** Task to carry out **
Your answer should consist of the lines in the following data that contain "agent".

** Supplied records **
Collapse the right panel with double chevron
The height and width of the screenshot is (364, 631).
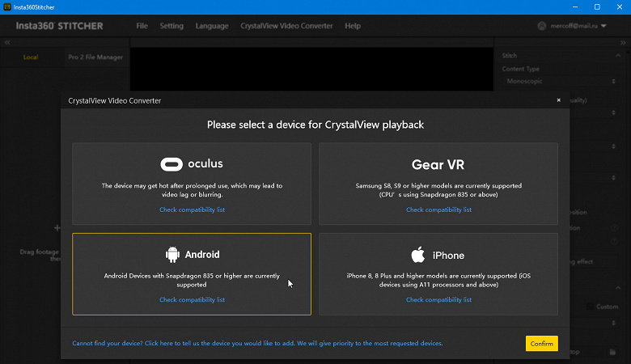[x=624, y=42]
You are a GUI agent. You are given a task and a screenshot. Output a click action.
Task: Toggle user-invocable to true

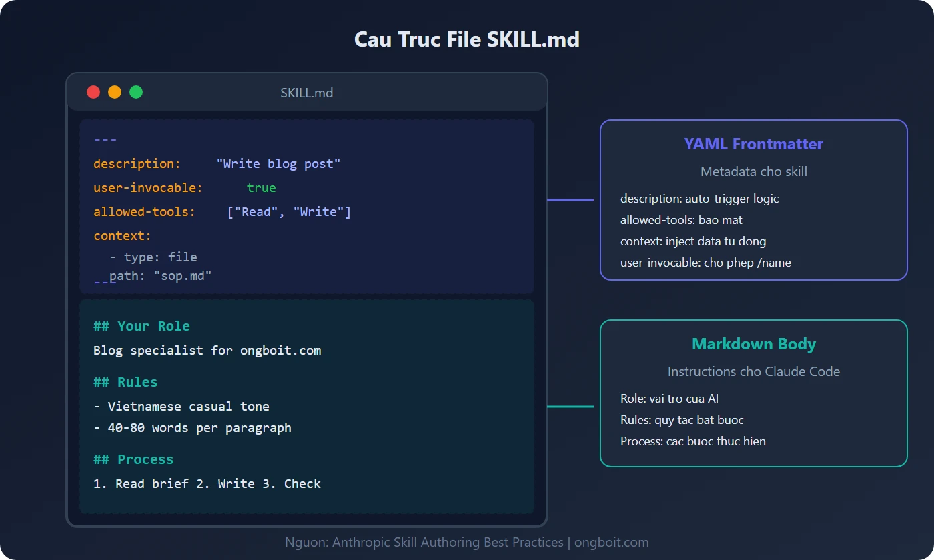[x=261, y=187]
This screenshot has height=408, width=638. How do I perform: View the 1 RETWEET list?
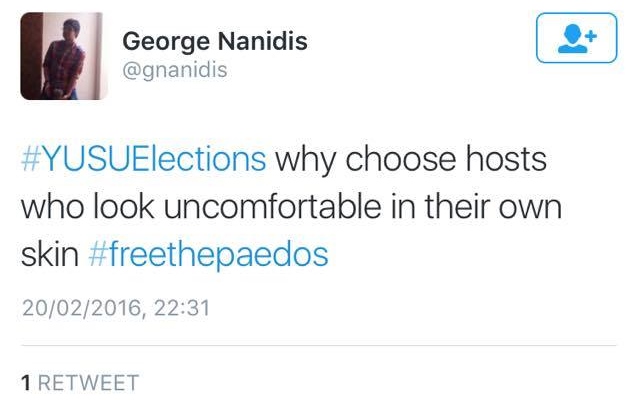[x=80, y=383]
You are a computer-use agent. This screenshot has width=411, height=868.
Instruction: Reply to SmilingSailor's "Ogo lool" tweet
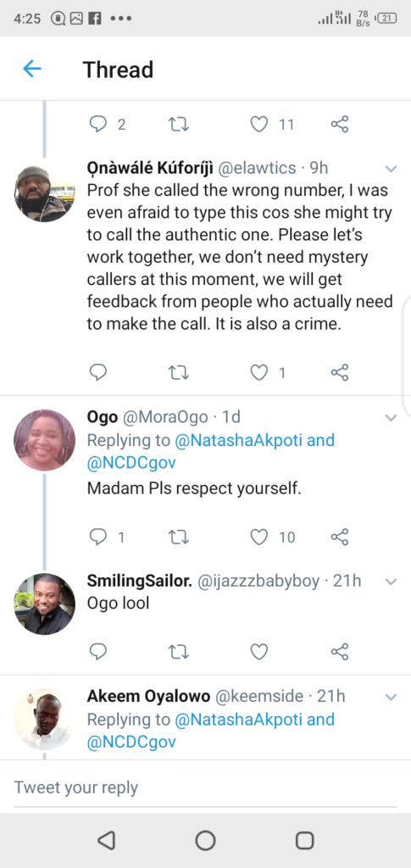pyautogui.click(x=98, y=652)
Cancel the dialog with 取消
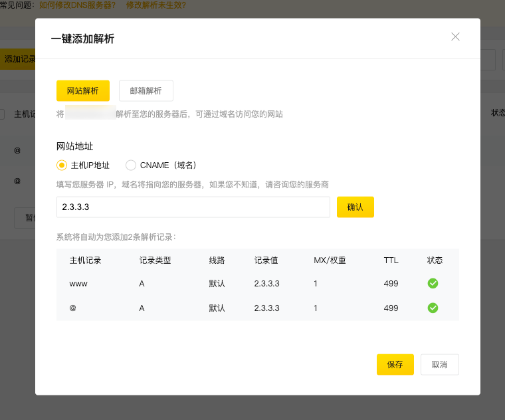The image size is (505, 420). [439, 364]
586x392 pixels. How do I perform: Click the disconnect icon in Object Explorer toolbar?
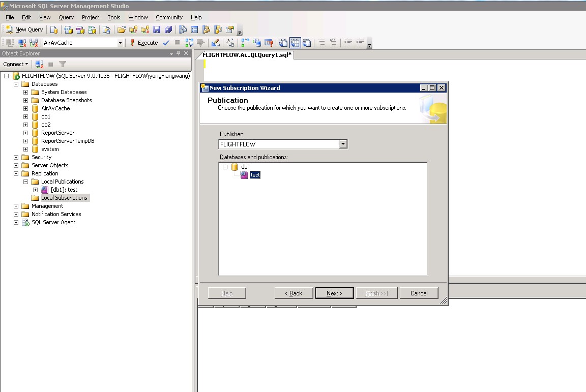(x=39, y=64)
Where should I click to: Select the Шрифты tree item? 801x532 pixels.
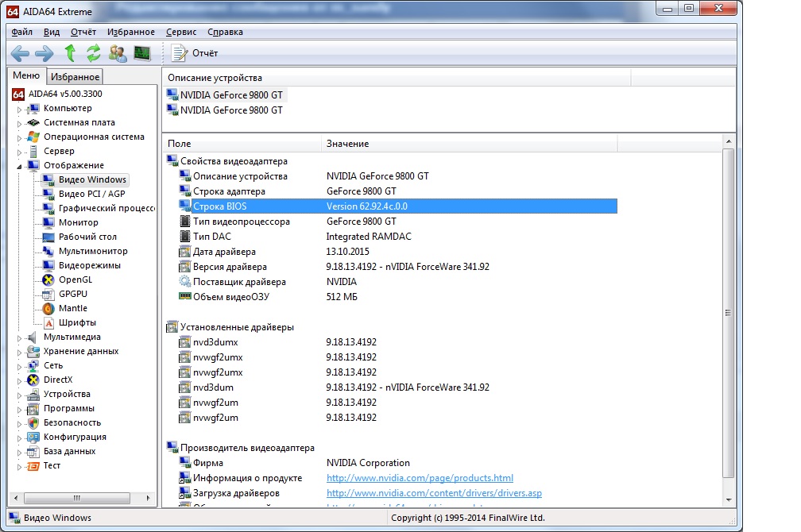77,322
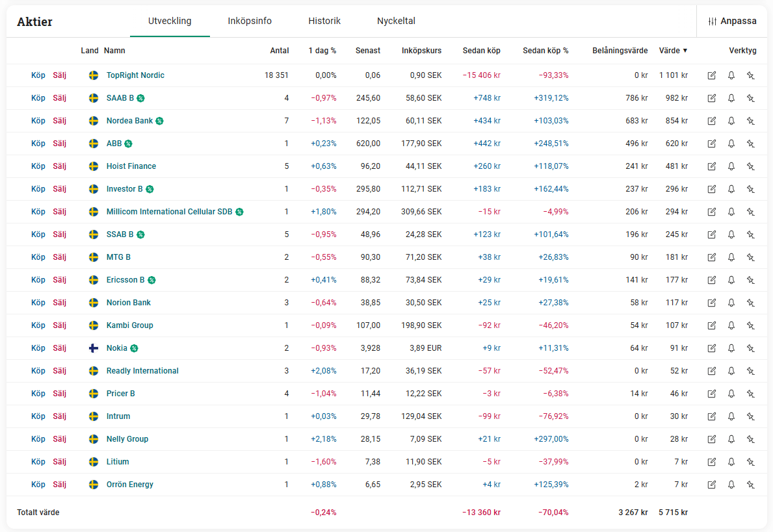Click the pin icon for ABB
773x532 pixels.
pos(750,144)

** Answer area **
You are a GUI agent. You are given a task and a screenshot. Output a click action.
You are a computer-use agent. This screenshot has width=411, height=868.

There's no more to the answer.